Amazon summarises your cluster information. Click "Launch Cluster" to fire your Redshift instance up. This will take a few minutes to complete.

## 2. Authorize client connections to your cluster

You authorize access to Redshift differently depending on whether the client you're authorizing is an EC2 instance or not

2.1 EC2 instance
2.2 Other client

### 2.1 Granting access to an EC2 instance

TO WRITE

### 2.2 Granting access to non-EC2 boxes

To enable a direct connection between a client (e.g. on your local machine) and Redshift, click on the cluster you want to access, via the AWS console:

Click on "Security Groups" on the left hand menu.

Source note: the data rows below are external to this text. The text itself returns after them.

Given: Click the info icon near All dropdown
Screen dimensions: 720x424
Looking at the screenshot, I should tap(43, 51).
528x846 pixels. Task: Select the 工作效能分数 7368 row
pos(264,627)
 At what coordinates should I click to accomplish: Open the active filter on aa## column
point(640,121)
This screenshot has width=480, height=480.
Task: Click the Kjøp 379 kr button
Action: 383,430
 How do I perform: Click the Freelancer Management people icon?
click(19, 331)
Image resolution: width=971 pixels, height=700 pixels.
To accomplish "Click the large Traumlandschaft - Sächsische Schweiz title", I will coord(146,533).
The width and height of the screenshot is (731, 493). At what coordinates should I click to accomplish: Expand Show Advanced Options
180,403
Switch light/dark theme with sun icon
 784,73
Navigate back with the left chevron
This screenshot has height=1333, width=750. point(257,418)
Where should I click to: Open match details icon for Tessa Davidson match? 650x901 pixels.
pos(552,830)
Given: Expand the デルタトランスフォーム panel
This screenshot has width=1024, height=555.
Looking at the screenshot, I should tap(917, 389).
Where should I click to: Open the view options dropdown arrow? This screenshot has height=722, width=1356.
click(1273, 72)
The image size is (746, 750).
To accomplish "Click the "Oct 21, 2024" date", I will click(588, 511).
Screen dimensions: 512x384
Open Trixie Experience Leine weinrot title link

Amazon lets you create several different security groups so you can manage access by different groups of people. In this tutorial, we will just update the default group to grant access to a particular IP address.

Select the default security group:

We need to enable a connection type for this security group. Amazon offers two choices: an 'EC2 Security Group' (if you want to grant access to a client running on EC2) or a CIDR/IP connection if you want to connect a clieint that is not an EC2 instance.

In this example we're going to establish a direct connection between Redshift and our local machine (not on EC2), so select CIDR/IP. Amazon helpfully guesses the CIDR of the current machine. In our case, this is right, so we enter the value:

and click "Add".

We should now be able to connect a SQL client on our local machine to Amazon Redshift.

## 3. Connect to your cluster

There are two ways to connect to your Redshift cluster:

4.1 Directly
4.2 Via SSL

### 3.1 Directly connect

Amazon has helpfully provided detailed instructions for connecting to Redshift using [SQL Workbench] sql-workbench-tutorial. In this tutorial we will connect using Navicat, a database querying tool which we recommend (30 day trial versios are available from the Navicat website).

Note: Redshift can be accessed using PostgreSQL JDBC or ODBC drivers. Only specific versions of these drivers work with Redshift. These are:

Clients running different PostgreSQL drivers will not be able to connect with Redshift specifically. Note that a number of SQL and BI vendors are launching Redshift specific drivers.

If you have the drivers setup, connecting to Redshift is straightforward:

Open Navicat, select "Connection" -> "PostgreSQL" to establish a new connection:

Give your connection a suitable name. We now need to enter the host name, port, database, username and password. With the exception of password, these are all available directly from the AWS UI. Go back to your browser, open the AWS console, go to Redshift and select your cluster:

Copy the endpoint, port, database name and username into the relevant fields in Navicat, along with the password you created when you setup the cluster:

Click "Test Connection" to check that it is working. Assuming it is, click "OK".

The Redshift cluster is now visible on Navicat, alongside every other database it is connected to.

### 3.2 Connect via SSL

TO WRITE

## 4. Setting up the Snowplow events table

Now that you have Redshift up and running, you need to create your Snowplow events table.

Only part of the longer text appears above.